Bayesian Optimization for Building Social-Influence-Free Consensus
Masaki Adachi, Siu Lun Chau, Wenjie Xu, Anurag Singh, Michael A. Osborne, Krikamol Muandet
TL;DR
The paper tackles social influence in collective decision-making by introducing Social Bayesian Optimization (SBO), which jointly learns a hidden social graph and de-biases feedback to recover social-influence-free utilities. An impossibility result shows that no aggregation rule can be groupthink-proof under noisy feedback alone, motivating a dual voting scheme that leverages cheap public votes and costly private votes.

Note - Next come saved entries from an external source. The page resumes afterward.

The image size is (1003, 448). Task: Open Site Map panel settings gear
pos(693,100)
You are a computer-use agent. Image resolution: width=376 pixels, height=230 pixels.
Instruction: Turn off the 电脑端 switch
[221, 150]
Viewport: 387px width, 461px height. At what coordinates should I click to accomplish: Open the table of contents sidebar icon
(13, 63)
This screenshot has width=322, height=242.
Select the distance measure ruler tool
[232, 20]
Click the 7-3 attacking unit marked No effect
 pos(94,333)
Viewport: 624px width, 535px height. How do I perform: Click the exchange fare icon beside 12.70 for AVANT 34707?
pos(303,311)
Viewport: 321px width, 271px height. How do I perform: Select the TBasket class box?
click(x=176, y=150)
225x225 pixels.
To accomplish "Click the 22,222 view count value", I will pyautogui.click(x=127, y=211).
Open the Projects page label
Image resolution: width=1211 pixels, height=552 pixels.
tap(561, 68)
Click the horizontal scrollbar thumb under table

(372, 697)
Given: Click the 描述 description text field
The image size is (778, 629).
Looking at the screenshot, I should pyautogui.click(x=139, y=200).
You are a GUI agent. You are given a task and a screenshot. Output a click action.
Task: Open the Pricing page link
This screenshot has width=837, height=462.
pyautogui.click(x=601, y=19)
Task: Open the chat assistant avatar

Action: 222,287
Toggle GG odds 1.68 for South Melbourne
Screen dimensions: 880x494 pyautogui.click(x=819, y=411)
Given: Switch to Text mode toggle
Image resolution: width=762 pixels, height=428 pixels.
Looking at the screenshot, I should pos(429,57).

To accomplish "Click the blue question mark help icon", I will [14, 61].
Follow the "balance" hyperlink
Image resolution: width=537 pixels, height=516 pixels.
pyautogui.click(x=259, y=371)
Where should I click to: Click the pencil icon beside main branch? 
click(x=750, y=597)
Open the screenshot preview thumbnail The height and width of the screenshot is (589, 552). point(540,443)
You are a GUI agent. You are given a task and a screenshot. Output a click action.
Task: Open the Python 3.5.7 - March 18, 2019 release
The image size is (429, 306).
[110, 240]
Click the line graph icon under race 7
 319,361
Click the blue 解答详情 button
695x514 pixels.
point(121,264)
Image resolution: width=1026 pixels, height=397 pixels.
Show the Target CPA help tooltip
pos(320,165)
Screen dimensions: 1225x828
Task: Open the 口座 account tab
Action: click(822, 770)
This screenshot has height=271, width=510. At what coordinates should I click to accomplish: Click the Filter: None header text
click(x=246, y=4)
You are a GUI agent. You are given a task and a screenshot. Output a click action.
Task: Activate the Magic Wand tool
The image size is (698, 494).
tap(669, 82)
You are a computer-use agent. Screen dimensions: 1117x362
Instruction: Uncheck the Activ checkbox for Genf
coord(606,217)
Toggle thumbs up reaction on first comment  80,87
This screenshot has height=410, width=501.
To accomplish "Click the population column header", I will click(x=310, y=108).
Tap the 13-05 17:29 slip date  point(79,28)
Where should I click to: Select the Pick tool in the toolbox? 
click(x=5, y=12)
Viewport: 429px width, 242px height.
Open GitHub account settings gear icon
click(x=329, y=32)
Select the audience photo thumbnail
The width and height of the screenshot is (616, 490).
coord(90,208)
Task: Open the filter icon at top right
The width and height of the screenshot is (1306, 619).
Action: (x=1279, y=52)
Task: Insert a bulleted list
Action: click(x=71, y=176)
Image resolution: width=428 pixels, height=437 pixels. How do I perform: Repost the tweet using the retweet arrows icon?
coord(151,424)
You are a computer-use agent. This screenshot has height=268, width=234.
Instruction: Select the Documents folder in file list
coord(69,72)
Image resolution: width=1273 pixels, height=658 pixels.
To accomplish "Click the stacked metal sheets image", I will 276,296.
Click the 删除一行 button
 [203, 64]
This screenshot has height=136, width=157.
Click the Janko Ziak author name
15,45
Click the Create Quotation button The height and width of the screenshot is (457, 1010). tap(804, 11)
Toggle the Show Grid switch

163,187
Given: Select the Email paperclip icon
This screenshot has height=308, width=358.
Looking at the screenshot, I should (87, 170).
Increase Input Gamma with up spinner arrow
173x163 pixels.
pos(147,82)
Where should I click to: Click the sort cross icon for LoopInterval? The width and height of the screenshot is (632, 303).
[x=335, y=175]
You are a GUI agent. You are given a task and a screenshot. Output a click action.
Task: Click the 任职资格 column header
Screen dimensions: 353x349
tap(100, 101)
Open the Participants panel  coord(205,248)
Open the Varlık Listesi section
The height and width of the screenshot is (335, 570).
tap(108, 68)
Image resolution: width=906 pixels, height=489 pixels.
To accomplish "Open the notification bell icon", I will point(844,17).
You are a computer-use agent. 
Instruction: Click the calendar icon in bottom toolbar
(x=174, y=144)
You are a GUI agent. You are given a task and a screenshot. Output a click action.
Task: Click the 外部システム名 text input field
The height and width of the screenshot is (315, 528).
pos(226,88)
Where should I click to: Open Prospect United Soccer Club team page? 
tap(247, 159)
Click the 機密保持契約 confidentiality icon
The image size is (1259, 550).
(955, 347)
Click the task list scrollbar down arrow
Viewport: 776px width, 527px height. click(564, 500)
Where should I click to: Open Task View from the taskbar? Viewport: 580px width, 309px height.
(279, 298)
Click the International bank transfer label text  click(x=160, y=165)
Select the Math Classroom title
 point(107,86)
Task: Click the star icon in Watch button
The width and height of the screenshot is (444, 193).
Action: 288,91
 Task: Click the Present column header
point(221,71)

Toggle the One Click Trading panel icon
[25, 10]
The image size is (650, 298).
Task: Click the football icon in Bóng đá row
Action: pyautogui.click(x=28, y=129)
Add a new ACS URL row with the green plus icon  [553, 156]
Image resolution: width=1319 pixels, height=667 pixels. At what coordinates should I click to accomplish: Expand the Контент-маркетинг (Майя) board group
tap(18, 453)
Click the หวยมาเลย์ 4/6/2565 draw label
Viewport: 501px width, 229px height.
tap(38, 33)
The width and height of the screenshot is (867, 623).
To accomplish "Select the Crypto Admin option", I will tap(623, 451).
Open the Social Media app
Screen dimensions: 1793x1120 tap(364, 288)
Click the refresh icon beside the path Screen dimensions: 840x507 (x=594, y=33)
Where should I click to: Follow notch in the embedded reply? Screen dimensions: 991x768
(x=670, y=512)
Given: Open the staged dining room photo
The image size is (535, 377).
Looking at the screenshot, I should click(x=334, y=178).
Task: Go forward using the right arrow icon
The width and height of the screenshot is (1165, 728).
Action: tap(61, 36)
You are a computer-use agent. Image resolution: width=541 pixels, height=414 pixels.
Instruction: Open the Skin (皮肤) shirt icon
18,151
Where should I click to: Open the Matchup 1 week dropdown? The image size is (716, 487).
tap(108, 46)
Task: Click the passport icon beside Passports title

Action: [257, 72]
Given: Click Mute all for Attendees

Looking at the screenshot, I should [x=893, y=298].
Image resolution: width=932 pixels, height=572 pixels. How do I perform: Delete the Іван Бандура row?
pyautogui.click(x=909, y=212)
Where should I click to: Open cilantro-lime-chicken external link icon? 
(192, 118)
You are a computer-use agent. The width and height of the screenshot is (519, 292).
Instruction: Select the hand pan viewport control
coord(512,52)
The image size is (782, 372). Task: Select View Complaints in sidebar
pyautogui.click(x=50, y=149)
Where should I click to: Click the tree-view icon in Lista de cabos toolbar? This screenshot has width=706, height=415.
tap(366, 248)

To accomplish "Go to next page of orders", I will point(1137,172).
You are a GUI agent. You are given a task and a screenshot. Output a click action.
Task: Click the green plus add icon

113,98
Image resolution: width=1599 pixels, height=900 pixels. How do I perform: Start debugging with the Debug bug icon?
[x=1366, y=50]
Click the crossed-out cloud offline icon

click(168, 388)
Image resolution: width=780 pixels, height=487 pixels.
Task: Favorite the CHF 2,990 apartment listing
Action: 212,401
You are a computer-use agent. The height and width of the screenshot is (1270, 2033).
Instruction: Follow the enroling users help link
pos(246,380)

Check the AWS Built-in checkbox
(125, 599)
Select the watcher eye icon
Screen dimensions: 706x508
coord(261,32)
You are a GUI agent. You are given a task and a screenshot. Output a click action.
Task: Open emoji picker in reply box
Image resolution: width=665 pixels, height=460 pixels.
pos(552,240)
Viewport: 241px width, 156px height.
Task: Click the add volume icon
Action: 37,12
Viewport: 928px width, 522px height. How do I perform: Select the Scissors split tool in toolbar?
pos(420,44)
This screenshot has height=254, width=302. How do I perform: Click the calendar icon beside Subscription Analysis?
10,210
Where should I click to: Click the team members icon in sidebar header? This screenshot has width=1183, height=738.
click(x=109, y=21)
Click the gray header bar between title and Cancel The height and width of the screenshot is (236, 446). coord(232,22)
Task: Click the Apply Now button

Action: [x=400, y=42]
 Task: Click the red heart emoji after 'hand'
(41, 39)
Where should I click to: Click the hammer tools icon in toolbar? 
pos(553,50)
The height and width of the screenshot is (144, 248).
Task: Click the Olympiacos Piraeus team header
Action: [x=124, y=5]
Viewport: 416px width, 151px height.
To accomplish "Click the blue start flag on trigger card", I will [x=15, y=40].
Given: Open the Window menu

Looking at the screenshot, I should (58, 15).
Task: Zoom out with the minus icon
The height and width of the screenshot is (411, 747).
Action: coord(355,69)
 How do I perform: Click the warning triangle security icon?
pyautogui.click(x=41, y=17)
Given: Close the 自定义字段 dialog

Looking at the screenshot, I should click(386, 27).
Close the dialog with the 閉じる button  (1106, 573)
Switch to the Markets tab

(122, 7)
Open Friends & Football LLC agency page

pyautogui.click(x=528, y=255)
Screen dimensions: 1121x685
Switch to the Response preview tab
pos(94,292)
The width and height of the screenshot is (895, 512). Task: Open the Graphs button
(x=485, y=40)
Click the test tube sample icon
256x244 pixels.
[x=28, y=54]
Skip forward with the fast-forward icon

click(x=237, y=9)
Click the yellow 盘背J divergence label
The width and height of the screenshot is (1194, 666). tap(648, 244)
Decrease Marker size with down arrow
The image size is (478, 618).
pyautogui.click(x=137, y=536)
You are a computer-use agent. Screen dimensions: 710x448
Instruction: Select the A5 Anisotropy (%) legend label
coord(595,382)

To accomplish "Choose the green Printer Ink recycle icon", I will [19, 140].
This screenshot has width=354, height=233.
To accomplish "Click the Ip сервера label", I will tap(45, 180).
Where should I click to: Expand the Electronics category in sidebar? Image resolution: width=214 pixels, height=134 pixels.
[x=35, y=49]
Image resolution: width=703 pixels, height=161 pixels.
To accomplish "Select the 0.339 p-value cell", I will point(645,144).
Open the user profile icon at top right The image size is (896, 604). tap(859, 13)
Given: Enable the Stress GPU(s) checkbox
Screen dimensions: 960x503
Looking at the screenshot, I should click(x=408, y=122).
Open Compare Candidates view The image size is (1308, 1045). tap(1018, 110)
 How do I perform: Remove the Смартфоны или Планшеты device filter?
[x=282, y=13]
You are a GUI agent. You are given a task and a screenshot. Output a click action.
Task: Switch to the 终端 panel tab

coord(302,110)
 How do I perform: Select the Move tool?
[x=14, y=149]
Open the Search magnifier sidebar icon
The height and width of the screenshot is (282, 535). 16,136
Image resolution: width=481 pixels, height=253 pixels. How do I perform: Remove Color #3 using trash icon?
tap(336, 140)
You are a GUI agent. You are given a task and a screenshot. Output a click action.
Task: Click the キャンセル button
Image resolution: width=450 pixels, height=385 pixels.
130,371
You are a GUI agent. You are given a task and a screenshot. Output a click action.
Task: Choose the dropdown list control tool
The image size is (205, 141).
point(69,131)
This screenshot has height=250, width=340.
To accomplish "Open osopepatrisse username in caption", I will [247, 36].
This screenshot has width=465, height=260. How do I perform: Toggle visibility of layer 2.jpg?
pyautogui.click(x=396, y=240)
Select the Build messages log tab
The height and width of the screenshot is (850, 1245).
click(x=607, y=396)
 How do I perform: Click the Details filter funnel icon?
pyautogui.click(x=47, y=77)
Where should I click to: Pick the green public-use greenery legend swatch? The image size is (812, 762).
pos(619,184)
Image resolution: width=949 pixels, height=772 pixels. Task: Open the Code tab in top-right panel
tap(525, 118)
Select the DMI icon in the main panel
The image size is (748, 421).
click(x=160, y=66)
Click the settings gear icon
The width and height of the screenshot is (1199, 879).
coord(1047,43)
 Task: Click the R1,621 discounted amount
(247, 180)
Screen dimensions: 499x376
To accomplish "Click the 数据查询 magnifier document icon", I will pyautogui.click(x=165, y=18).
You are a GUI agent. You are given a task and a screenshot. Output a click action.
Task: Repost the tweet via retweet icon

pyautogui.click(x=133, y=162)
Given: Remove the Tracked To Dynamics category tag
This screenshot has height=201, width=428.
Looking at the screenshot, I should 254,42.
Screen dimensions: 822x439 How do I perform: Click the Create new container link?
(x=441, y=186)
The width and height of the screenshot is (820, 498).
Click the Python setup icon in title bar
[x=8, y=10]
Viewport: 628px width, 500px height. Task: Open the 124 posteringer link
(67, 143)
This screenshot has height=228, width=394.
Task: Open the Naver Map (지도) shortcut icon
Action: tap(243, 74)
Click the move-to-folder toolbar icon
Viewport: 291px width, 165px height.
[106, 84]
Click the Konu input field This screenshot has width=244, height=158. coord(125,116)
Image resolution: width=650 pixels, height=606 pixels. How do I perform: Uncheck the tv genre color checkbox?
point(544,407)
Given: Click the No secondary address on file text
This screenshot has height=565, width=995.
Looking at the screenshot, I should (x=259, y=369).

SBO uses optimistic MAP to learn a graph-convolution model v=Au and to bound uncertainty, enabling efficient convergence to the true social-influence-free consensus while reducing private-query costs. Across diverse real-world tasks, SBO achieves fast convergence with sublinear private-vote usage, demonstrating practical impact for group decisions in domains such as thermal comfort, team-building, and energy trading.
Abstract
We introduce Social Bayesian Optimization (SBO), a vote-efficient algorithm for consensus-building in collective decision-making. In contrast to single-agent scenarios, collective decision-making encompasses group dynamics that may distort agents' preference feedback, thereby impeding their capacity to achieve a social-influence-free consensus -- the most preferable decision based on the aggregated agent utilities. We demonstrate that under mild rationality axioms, reaching social-influence-free consensus using noisy feedback alone is impossible. To address this, SBO employs a dual voting system: cheap but noisy public votes (e.g., show of hands in a meeting), and more accurate, though expensive, private votes (e.g., one-to-one interview). We model social influence using an unknown social graph and leverage the dual voting system to efficiently learn this graph. Our theoretical findigns show that social graph estimation converges faster than the black-box estimation of agents' utilities, allowing us to reduce reliance on costly private votes early in the process. This enables efficient consensus-building primarily through noisy public votes, which are debiased based on the estimated social graph to infer social-influence-free feedback. We validate the efficacy of SBO across multiple real-world applications, including thermal comfort, team building, travel negotiation, and energy trading collaboration.